Background Despite the frequency of medical students' participation in ophthalmology clerkships away from their home institution, the impact and benefit of these clerkships have remained uninvestigated. To date, no study has focused specifically on medical student perspectives of away ophthalmology clerkships. Objective The purpose of the study was to evaluate the medical students' perspectives on and experience with away rotations in ophthalmology, and assess their effect on residency Match outcomes. Methods An anonymous, original, online survey was designed and distributed to applicants of the 2015 to 2018 ophthalmology Match cycles. Results A total of 69 responses from nine medical institutions were collected (62% response rate).
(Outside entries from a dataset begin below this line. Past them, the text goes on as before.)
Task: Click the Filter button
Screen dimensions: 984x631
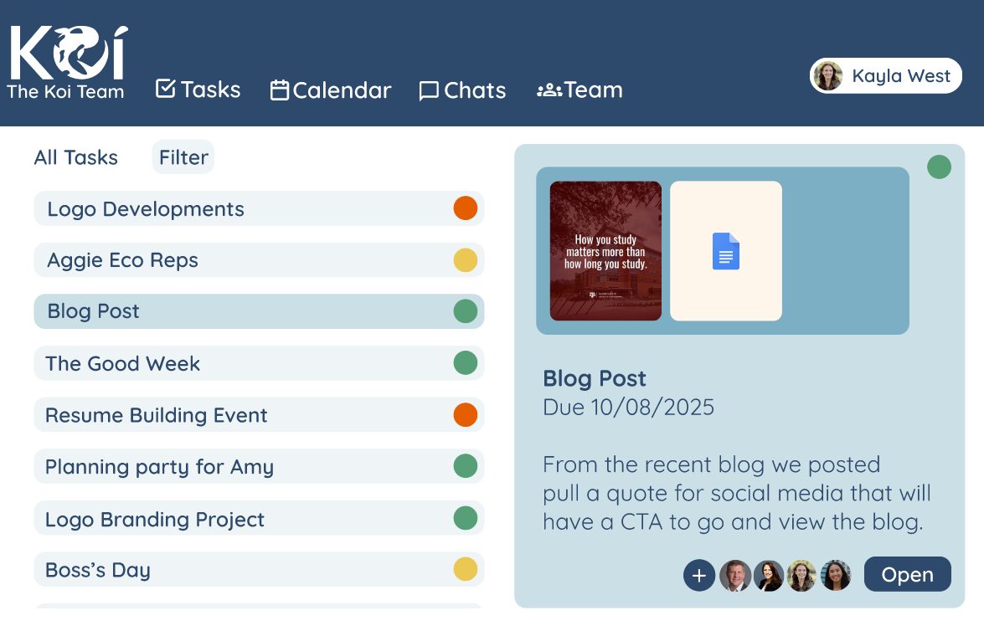Action: [183, 157]
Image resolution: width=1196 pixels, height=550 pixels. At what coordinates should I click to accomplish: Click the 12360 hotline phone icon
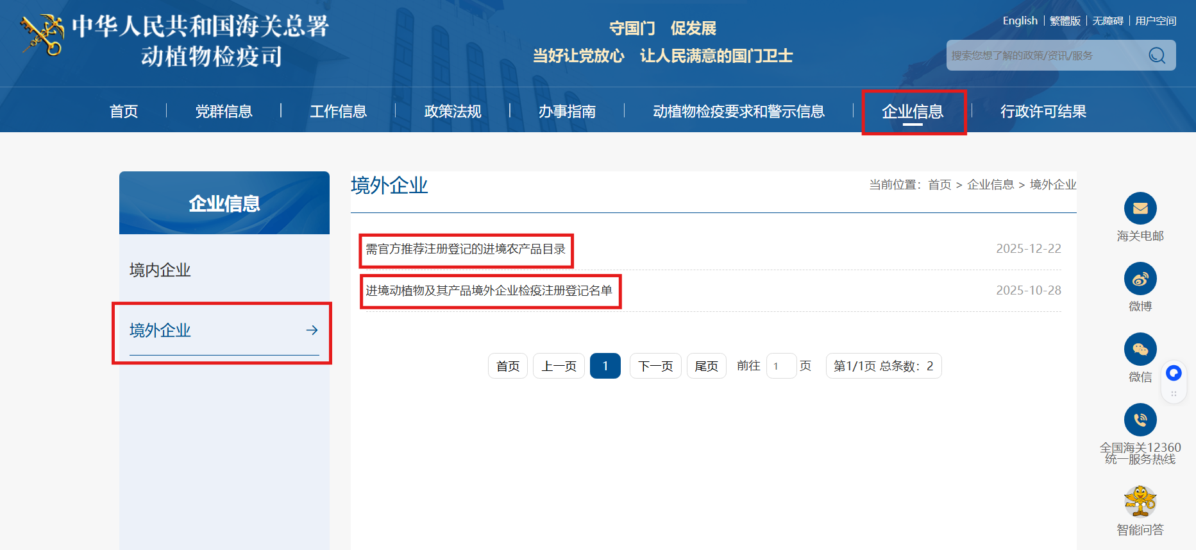tap(1140, 420)
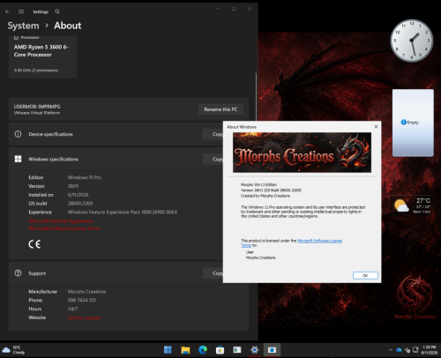The image size is (441, 358).
Task: Open the Windows Start button
Action: tap(168, 350)
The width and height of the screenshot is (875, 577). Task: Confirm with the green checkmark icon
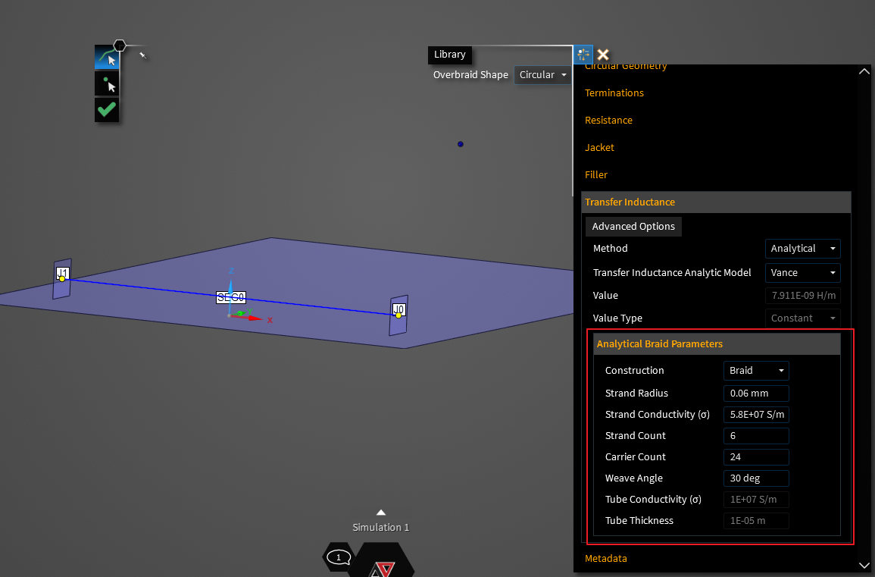(x=107, y=109)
Forty-one respondents (59%) chose to perform at least one away rotation. Among away rotators, the mean number performed was 1.44. Thirty-seven away rotators (90%) reported receiving an interview from at least one host institution they visited. The average estimated cost of an away rotation was ∼1,709 U.S. dollars. With a 95.7% overall match rate among the respondents, no statistically significant difference was seen in match rates between away rotators and nonaway rotators (p = 0.564). Among the away rotators, the mean position on their rank order list matched was 2.34, while the nonaway rotators matched at a mean position of 2.13 (p = 0.383). Conclusion No association between away participation and success in the San Francisco Match was observed in this study. However, study participants did experience non-Match-related benefits from away elective participation.